Having looked at both object detection and image classification – Let’s examine how we train them, using a neural network.

Training a Computer Vision Model

To utilize a neural network, both for image classification and for object detection, we need to train it. To do so we need a lot of data of the right quality. And to get data of the right quality we need a good setup. In fact, a good setup is often said to be 80% of computer vision.

Suppose you have a production line where you use computer vision to check the quality of certain components. In such a case, we would help ourselves tremendously by using a lightbox with proper lighting. This would allow us to control the lighting and prevent light contamination.

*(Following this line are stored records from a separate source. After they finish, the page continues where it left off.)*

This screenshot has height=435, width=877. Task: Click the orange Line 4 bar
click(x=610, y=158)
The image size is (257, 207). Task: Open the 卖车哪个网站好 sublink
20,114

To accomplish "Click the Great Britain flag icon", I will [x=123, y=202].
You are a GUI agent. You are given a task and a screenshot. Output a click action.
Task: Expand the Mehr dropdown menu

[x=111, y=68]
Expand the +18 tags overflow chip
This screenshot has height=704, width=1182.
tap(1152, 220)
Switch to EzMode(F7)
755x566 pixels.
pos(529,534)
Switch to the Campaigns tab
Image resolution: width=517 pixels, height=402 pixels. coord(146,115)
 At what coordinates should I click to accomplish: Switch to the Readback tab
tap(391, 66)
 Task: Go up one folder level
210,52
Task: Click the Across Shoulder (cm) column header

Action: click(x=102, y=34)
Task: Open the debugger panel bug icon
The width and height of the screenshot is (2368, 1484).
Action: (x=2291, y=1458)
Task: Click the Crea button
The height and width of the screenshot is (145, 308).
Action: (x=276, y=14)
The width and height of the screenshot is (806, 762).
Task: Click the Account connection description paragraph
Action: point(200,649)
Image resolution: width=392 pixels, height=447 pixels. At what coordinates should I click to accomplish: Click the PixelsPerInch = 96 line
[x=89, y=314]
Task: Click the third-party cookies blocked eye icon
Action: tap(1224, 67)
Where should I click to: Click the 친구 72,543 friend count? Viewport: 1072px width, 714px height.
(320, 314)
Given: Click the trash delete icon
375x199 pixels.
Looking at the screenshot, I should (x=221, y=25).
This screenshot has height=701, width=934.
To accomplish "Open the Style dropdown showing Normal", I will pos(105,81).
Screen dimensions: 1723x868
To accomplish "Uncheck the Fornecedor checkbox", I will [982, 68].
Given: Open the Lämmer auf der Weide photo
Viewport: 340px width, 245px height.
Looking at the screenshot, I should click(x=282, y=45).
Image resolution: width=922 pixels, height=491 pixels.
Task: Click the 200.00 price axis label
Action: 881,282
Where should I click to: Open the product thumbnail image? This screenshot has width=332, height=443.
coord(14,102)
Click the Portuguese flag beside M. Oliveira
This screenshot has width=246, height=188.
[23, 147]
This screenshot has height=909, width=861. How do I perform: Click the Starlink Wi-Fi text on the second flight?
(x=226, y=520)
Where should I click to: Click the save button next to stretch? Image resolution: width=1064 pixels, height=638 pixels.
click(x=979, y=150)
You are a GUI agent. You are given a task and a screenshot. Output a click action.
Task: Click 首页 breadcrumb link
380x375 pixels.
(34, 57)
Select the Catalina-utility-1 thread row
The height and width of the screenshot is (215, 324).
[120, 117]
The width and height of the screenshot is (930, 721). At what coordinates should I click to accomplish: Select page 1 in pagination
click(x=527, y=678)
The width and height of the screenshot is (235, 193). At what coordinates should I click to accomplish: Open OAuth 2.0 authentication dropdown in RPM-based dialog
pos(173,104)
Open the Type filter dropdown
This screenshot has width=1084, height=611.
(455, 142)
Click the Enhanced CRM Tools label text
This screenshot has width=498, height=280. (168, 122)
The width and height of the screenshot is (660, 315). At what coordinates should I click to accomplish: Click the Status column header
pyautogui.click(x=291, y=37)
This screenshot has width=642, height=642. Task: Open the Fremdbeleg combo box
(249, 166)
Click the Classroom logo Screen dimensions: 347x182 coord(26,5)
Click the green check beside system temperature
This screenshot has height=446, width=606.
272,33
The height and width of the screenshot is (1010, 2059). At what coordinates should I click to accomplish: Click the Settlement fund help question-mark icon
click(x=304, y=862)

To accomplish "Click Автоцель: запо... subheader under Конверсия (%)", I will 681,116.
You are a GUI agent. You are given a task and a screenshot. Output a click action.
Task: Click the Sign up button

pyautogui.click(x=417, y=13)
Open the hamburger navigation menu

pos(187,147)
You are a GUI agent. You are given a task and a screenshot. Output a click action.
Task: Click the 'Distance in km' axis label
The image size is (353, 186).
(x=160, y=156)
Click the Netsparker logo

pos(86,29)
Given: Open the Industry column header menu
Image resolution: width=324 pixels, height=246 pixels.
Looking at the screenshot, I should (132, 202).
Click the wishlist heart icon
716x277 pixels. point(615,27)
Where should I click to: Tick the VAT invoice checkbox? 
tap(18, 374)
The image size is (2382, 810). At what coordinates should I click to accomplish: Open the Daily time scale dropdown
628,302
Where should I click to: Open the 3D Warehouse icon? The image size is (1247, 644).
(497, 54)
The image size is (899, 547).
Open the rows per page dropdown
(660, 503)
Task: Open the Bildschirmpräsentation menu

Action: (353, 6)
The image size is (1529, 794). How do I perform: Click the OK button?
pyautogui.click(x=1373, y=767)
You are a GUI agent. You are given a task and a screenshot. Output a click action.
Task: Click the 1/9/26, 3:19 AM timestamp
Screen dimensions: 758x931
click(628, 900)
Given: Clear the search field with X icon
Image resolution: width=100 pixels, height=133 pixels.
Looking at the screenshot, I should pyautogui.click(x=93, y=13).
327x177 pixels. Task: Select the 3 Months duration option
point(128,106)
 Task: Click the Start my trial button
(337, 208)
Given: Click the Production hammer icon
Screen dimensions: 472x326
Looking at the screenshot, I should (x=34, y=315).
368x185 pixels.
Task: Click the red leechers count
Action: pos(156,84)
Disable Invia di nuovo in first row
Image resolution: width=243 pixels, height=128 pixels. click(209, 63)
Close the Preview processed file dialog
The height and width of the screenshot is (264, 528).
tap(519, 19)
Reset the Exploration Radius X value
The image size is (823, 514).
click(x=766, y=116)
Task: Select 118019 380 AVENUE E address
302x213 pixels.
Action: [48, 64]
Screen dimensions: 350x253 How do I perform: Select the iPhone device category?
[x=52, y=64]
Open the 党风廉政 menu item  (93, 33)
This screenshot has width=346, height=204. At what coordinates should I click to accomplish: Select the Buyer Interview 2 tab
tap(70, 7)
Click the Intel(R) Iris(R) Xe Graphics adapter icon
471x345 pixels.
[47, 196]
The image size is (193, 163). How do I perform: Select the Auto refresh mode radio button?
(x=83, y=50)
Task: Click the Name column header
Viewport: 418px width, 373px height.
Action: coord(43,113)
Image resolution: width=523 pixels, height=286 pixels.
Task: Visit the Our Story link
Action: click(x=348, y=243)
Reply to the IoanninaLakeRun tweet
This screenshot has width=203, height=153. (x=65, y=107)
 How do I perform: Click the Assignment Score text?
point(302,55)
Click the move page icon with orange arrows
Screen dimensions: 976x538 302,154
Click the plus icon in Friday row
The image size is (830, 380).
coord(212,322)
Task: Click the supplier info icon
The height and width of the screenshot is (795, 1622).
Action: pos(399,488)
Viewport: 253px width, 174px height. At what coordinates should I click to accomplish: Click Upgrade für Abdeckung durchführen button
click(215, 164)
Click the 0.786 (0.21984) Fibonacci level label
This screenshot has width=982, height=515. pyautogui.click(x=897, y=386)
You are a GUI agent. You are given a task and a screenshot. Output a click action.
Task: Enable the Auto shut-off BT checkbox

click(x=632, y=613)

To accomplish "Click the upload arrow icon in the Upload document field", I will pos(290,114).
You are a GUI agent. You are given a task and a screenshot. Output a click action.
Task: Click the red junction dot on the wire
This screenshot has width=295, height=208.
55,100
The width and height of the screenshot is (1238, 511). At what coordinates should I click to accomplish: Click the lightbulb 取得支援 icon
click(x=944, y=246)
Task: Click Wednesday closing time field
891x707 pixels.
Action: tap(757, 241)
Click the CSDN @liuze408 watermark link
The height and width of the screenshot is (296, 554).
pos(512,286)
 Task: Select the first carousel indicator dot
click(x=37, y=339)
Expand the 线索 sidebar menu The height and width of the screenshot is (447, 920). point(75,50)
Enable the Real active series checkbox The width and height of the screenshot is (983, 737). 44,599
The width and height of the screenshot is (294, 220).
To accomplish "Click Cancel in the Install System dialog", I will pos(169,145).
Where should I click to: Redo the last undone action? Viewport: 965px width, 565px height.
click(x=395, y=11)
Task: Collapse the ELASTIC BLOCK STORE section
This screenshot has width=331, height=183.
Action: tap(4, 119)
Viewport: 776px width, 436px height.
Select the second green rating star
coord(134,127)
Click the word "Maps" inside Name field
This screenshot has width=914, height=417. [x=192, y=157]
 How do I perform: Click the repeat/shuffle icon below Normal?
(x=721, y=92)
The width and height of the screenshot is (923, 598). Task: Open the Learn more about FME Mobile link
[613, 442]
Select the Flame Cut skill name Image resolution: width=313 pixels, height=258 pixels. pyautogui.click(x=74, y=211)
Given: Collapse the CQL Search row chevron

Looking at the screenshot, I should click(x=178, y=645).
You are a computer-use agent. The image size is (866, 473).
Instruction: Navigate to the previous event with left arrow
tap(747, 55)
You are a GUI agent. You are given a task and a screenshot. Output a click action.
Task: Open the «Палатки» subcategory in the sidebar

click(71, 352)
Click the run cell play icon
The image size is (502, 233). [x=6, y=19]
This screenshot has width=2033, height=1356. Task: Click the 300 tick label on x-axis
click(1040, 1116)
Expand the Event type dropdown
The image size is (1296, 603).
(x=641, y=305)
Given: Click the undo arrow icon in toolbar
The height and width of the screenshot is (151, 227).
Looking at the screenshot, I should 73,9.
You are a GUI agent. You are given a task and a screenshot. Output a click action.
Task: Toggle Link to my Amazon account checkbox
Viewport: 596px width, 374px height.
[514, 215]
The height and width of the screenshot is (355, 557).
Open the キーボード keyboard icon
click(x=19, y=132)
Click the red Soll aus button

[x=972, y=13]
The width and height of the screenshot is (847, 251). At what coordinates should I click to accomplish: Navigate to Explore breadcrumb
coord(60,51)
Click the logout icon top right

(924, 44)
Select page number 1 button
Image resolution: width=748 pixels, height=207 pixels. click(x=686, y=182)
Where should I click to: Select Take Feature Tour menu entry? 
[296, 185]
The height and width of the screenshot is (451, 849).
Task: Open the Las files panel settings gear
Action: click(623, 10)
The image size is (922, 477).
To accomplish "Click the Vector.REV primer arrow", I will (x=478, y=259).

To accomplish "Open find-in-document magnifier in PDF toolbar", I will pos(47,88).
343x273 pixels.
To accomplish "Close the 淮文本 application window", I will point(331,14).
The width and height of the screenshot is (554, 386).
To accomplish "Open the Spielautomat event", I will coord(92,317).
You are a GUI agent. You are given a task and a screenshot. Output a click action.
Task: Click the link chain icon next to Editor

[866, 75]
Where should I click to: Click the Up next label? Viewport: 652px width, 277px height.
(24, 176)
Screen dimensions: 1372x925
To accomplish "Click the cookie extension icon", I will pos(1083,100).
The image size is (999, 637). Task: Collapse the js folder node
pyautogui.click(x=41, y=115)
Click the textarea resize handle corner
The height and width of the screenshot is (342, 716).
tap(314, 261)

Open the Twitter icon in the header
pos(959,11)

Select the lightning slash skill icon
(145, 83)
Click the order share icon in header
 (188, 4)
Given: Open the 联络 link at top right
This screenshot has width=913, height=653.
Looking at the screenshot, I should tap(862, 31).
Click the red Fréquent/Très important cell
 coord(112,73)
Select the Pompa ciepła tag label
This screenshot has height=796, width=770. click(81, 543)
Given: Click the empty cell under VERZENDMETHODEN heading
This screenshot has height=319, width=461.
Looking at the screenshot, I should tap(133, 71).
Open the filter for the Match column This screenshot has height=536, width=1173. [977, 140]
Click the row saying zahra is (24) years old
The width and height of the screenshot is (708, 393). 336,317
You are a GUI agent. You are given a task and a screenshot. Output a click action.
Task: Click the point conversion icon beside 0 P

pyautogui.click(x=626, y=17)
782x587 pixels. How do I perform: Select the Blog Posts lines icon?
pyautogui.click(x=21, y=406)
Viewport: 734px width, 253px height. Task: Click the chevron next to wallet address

It would reduce the variation in our input significantly, and give us much cleaner data.

We also want to include pictures that cover the entire spectrum of our data. Meaning that, if we want a model that can recognize cars both during daytime and nighttime, we need to train it with pictures of cars both during the day and night. The model can’t recognize objects it hasn’t seen before.

It’s also crucial that we expose our model to what’s called ‘true negatives’. These are the objects that the model will likely see but we don’t want it to recognize. In the car example, it could be objects such as bicycles, trailers, trucks and scooters.

If the model hasn’t seen these during training, it may mistake them for cars once it’s taken into production. If we, on the other hand, expose the model to these objects during training, the model will learn that the negatives are not cars. Instead, it will consider them part of the background. And this is particularly important if the negatives share similarities with the positive, i.e trucks and trailers share many features with cars.